#### Provided passage ####
MO Executes Marcellus Williams Despite Prosecutor Opposition. DA Said No Evidence Connected Black Man to Murder of White Woman. White Jury Conviction Supported by a Discredited Snitch who Got Reward $
From [HERE] Despite St. Louis County Prosecuting Attorney Wesley Bell’s opposition, Missouri executed Marcellus Williams, 55, Tuesday for a 1998 killing that he consistently maintained he did not commit.
“Marcellus Williams should be alive today,” Mr. Bell said in a statement shortly after the execution. “If there is even the shadow of a doubt of innocence, the death penalty should never be an option. This outcome did not serve the interests of justice.”
Prosecutor Works to Correct “Manifest Injustice”
In January, the St. Louis County prosecutor’s office filed a 63-page motion to vacate Mr. Williams’s 2001 conviction in the killing of a journalist in her home in the St. Louis suburbs.
The prosecuting attorney wrote that new DNA evidence, increasing doubts about the credibility of the State’s key witnesses, and constitutional defects including ineffective counsel and racially discriminatory jury selection at trial compelled him to ask the circuit court “to correct this manifest injustice.”
A lot of physical evidence was collected at the crime scene—including the murder weapon (a kitchen knife), bloody shoeprints and fingerprints, and hairs on the victim’s t-shirt, her hands, and the floor that did not match her or her husband—and none of it can be tied to Mr. Williams, the prosecutor wrote.
Mr. Williams was excluded as the source of the footprints and hairs, the fingerprints, and male DNA that was recently recovered from the knife handle.
With no direct evidence linking Mr. Williams to the crime, the State’s case depended on two unreliable witnesses—a jailhouse informant who claimed that Mr. Williams confessed to him, and Mr. Williams’s girlfriend, who claimed she saw Mr. Williams with the victim’s laptop. Both implicated Mr. Williams because they wanted reward money and shorter sentences in their own cases, Mr. Williams’s counsel told The Washington Post.
####
▶ Assigned task: Extend the article on the execution of Marcellus Williams above by a few paragraphs, picking up right after its last sentence.
#### Data section ####
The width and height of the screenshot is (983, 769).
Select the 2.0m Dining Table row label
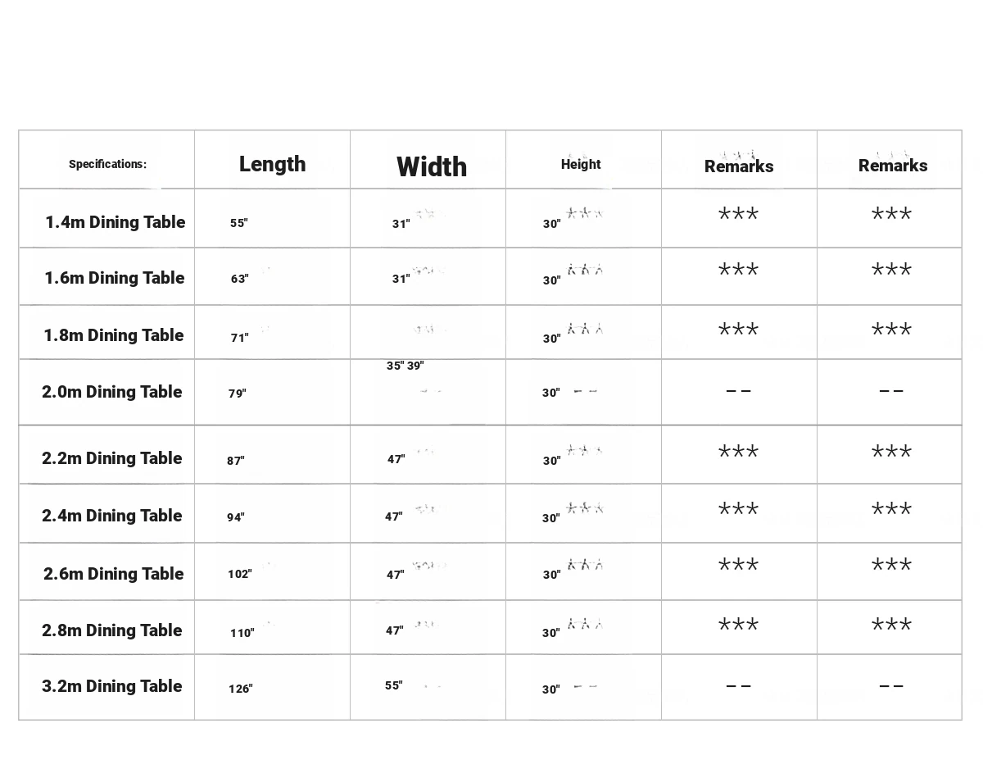111,392
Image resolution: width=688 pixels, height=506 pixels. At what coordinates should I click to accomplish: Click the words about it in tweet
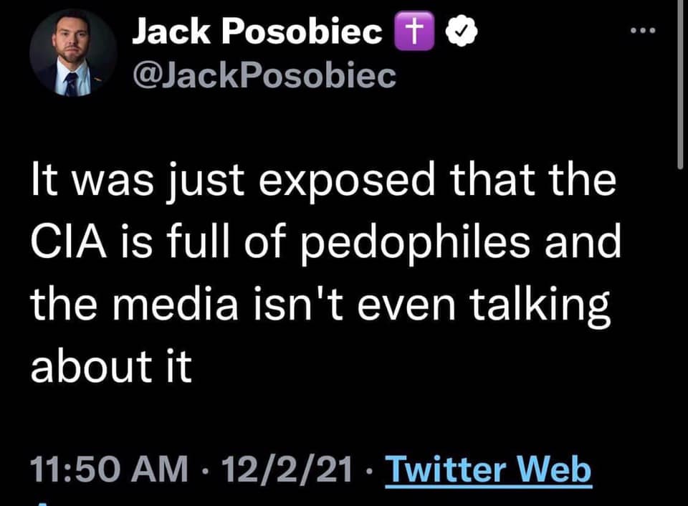point(111,366)

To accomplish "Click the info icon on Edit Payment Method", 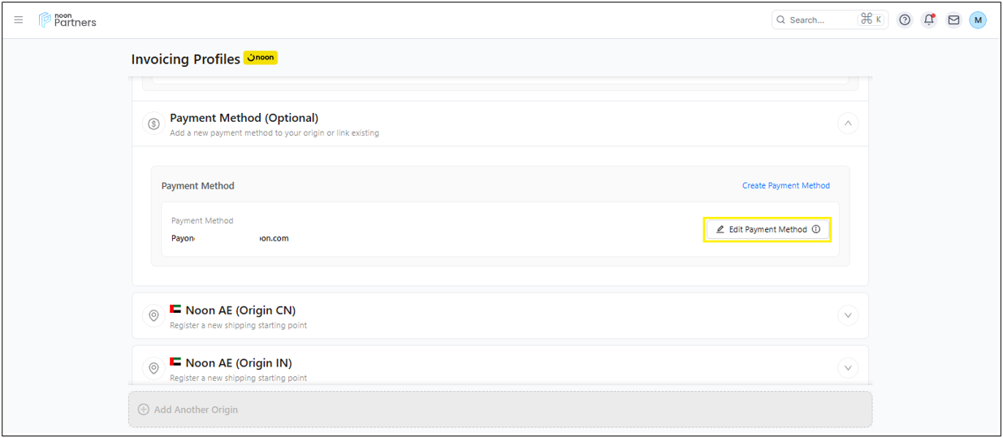I will click(x=816, y=229).
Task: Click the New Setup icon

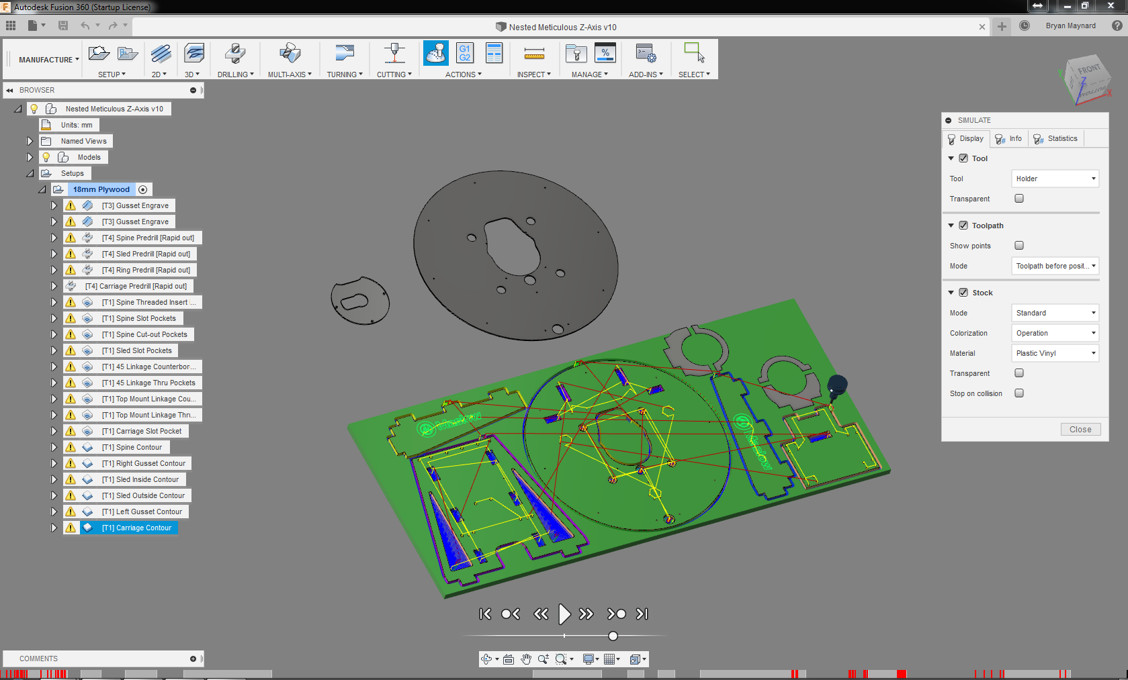Action: pyautogui.click(x=99, y=53)
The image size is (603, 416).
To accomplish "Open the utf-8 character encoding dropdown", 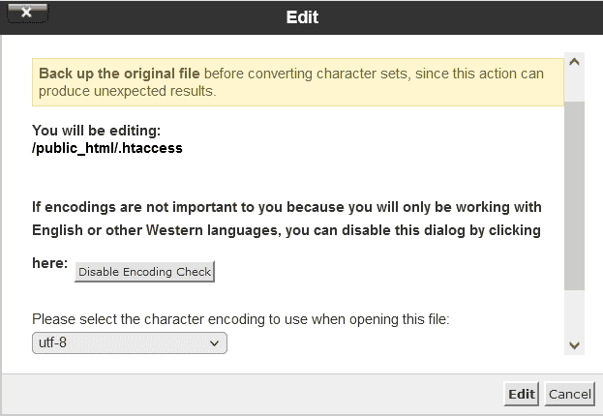I will pyautogui.click(x=129, y=342).
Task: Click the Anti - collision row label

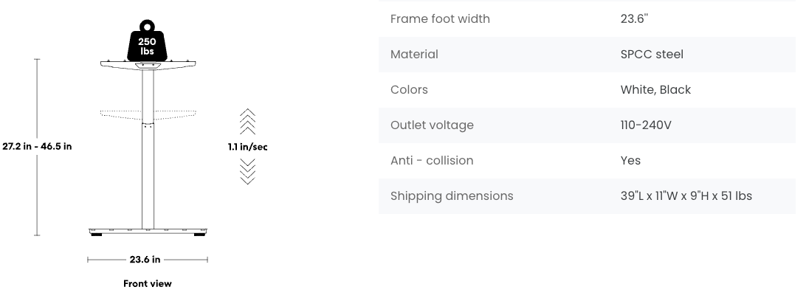Action: coord(432,161)
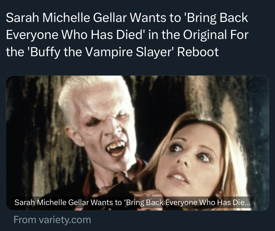The image size is (275, 231).
Task: Click the word "Reboot" in the post text
Action: (198, 52)
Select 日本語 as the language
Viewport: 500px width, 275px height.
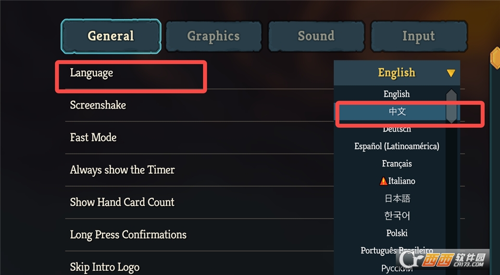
####
▶ Response box:
New evidence further undermined the witnesses’ credibility, prosecutors wrote. Sworn statements from his own family state the jailhouse informant made up the story about Mr. Williams to get the reward money, and evidence emerged that Mr. Williams had gotten the laptop from his girlfriend, who had her own financial and personal motives to implicate him.
“This never-before-considered evidence, when paired with the relative paucity of other, credible evidence supporting guilt, as well as additional considerations of ineffective assistance of counsel and racial discrimination in jury selection,” the prosecuting attorney’s office wrote, “casts inexorable doubt on Mr. Williams’s conviction and sentence.”
Despite Widespread Opposition, Execution Proceeds
In June, while the motion to vacate was pending, the Missouri Supreme Court set September 24 as Mr. Williams’s third execution date.
In 2015 and 2017, the state supreme court and then-Gov. Eric Greitens, respectively, issued last-minute reprieves. The governor appointed a board of inquiry to investigate innocence claims based on DNA testing of the weapon, but before it submitted findings, it was disbanded by current Gov. Mike Parson.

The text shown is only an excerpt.